▸ **TASK GOAL**: What comes next in the compiler notes on Stackguard below? Continue that text from its final line.

▸ **SOURCE DOCUMENT**:
-=-=-

One might wonder how the callee function finds out where the arguments arrive. It also uses machine-specific information that the caller used. Rerunning INIT_CUMULATIVE_ARGS, FUNCTION_ARG, and FUNCTION_ARG_ADVANCE in the callee decides whether an argument should arrive in a register or on the stack identically to expand_call.

Stackguard

Stackguard is implemented in the following files.

These files translates GIMPLE to RTL.They take advantage of the CFG to instrument function prolog and epilog.

1) cfgexpand.c

Stackguard is created in function expand_used_vars(). Depending on stackguard flag either all arrays or character arrays only are allocated first.

tree_expand_cfg() takes care of prolog when it calls stack_protect_prologue(). The corresponding function stack_protect_epilogue() is called from calls.c to take care of tail calls and from tree_expand_cfg();

2) function.c

stack_protect_prologue(), stack_protect_epilogue()

The functions use machine definition targetm.

3) targhooks.c

Contains default initializers of target architecture hooks.

default_stack_protect_guard() builds a VAR_DECL tree node that represents variable __stack_chk_guard.

default_stack_protector_fail() builds a call to function __stack_chk_fail().

-=-=-

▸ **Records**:
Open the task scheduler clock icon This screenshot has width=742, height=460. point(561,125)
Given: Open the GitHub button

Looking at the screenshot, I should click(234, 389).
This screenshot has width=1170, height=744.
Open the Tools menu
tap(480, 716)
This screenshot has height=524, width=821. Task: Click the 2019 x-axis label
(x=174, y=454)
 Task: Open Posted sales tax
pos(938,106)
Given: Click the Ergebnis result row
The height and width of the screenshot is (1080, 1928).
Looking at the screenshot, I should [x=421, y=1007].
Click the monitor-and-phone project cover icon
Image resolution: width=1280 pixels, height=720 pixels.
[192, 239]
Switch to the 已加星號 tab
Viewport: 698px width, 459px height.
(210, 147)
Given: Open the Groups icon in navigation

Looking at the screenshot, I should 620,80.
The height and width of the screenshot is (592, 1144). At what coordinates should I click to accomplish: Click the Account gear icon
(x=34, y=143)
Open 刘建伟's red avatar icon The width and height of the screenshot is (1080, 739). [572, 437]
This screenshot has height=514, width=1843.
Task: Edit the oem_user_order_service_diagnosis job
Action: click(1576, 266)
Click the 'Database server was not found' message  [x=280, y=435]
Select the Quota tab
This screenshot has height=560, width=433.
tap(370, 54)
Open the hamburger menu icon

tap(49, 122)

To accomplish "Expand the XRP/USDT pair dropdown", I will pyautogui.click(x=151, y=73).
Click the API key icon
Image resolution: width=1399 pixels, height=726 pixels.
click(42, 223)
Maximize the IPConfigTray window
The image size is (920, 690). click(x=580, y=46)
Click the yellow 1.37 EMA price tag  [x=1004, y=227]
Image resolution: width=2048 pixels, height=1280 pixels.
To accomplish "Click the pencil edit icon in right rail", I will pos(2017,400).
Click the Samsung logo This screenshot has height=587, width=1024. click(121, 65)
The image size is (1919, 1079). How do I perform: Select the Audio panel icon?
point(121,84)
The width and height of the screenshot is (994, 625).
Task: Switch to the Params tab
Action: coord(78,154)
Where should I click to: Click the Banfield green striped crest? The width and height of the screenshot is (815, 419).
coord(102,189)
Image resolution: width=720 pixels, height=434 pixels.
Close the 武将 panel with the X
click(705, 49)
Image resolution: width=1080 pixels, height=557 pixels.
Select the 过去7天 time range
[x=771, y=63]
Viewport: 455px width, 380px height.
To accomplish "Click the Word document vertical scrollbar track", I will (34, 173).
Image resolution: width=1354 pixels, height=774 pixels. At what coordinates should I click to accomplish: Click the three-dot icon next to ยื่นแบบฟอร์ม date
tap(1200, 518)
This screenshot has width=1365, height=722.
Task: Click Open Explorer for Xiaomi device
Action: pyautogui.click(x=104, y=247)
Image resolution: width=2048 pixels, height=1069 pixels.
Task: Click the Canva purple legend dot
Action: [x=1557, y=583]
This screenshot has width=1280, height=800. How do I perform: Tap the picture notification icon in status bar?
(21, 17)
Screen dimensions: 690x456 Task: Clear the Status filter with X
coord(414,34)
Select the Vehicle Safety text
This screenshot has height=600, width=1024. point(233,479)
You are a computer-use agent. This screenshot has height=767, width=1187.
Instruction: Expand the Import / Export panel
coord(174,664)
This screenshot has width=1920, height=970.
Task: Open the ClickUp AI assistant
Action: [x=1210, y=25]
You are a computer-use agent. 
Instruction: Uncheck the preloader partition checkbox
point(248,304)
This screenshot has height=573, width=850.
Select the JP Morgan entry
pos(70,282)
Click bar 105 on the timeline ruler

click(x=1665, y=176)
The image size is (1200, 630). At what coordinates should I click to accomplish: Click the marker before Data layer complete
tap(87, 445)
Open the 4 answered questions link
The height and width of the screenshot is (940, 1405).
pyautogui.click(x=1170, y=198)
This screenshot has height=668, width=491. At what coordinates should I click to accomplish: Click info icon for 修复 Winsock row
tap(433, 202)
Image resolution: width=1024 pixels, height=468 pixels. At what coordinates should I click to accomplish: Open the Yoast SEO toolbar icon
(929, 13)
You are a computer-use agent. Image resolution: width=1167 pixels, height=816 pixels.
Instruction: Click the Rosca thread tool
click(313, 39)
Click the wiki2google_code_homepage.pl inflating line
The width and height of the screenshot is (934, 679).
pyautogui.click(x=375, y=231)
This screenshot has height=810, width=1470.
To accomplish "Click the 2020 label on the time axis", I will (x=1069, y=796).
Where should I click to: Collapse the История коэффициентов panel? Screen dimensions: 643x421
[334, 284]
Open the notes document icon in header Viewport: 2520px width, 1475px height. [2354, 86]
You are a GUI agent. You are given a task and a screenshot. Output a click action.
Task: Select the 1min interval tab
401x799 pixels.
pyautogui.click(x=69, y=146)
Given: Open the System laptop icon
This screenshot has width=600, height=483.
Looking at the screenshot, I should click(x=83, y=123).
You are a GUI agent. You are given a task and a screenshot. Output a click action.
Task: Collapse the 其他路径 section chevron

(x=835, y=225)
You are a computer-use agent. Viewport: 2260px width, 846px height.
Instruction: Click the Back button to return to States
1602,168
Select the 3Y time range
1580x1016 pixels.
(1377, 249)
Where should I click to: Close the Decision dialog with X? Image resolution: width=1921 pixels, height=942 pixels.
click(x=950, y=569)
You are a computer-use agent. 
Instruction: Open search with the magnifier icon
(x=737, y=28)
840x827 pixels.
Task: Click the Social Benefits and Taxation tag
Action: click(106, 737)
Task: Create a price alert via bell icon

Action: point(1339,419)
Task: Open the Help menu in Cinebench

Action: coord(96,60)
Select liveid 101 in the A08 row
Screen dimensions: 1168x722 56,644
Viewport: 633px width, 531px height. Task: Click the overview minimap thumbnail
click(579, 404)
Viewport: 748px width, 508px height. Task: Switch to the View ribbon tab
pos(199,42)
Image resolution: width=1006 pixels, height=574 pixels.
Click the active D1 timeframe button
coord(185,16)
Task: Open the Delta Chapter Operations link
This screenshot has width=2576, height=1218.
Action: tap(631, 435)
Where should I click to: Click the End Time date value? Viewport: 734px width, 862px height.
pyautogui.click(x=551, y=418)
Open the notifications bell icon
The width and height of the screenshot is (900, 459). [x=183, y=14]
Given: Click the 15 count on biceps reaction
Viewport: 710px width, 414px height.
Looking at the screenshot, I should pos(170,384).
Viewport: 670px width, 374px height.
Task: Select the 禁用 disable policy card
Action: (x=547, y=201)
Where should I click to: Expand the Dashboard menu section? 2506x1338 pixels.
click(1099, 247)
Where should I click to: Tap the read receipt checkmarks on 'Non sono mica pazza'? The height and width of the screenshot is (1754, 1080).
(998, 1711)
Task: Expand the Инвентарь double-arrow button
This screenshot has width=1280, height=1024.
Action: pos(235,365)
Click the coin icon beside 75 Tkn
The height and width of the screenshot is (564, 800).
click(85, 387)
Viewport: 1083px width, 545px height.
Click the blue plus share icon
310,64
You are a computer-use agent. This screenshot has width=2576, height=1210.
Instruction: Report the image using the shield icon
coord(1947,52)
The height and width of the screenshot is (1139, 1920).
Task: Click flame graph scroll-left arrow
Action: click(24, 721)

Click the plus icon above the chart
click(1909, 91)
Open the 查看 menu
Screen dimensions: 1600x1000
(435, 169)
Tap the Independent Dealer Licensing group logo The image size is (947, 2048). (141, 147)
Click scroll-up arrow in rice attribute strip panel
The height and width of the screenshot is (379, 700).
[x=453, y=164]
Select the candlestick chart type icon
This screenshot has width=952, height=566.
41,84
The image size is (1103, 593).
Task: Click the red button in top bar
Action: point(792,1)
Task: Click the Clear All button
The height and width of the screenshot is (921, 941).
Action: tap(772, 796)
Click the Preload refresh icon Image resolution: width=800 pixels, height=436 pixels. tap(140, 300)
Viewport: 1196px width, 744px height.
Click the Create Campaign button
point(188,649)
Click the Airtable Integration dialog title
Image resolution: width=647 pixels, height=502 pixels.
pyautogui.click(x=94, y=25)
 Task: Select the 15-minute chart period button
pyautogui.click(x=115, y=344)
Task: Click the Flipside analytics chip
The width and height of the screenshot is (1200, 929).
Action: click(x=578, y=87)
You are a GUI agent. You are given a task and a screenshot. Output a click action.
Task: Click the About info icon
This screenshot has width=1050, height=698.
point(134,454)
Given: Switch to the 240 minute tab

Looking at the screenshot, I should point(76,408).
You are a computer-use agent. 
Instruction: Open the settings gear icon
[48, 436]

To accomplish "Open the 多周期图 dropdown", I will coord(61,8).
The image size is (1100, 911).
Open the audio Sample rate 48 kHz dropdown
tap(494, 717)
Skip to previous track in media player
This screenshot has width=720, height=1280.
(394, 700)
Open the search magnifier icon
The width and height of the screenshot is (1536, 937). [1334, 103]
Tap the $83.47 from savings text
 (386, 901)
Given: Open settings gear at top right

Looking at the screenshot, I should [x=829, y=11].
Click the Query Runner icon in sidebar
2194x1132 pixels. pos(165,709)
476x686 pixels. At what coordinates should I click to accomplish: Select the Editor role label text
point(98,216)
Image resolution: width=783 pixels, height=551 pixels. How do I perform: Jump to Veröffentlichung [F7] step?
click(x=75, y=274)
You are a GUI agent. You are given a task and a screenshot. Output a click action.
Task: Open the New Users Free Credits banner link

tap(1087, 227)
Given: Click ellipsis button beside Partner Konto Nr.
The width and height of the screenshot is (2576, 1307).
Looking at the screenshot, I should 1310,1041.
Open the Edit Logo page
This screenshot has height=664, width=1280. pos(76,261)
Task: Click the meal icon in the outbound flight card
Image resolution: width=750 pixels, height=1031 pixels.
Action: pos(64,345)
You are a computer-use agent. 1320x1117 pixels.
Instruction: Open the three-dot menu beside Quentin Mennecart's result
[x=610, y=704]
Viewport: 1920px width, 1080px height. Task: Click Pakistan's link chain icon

-=-=-

▸ **TASK RESPONSE**:
These ASTs are converted into RTL trees using expand_expr_stmt(). The prolog and epilog functions add RTL expressions directly as well. For example, to detect a compromise function epilog generates a conditional statement that compares the canary word on the stack with its initial value:

 emit_cmp_and_jump_insns (x, y, EQ, NULL_RTX, ptr_mode, 1, label);

where x and y are corresponding declaration RTLs:

 x = validize_mem (DECL_RTL (cfun->stack_protect_guard));
 y = validize_mem (DECL_RTL (guard_decl));


Stackguard implements a certain amount of static analysis to make sure that suspicious functions with arguments of fixed length do not have vulnerabilities. The underlying mechanism is that of builtins. Stackguard has file strcpy.h that defines functions of interest, for example strcpy(). The new definition uses builtins __ssp_bos() to find out object size and __builtin___strcpy_chk():

  1. define __ssp_bos(ptr) __builtin_object_size (ptr, __SSP_FORTIFY_LEVEL > 1)
  2. define strcpy(dest, src) \
 ((__ssp_bos (dest) != (size_t) -1)                    \
  ? __builtin___strcpy_chk (dest, src, __ssp_bos (dest))        \
  : __strcpy_ichk (dest, src))

The builtins are evaluated at compile time. Function warning() called in maybe_emit_chk_warning() prints out a message if the destination buffer is overflown.

In case when Stackguard is unable to find out statically if the buffer is overrun function __strcpy_chk() is called at run-time. Library libssp provides the function. However, the protected program does not require linking with this library explicitly. Instead, GCC instructs the loader to use a shared library.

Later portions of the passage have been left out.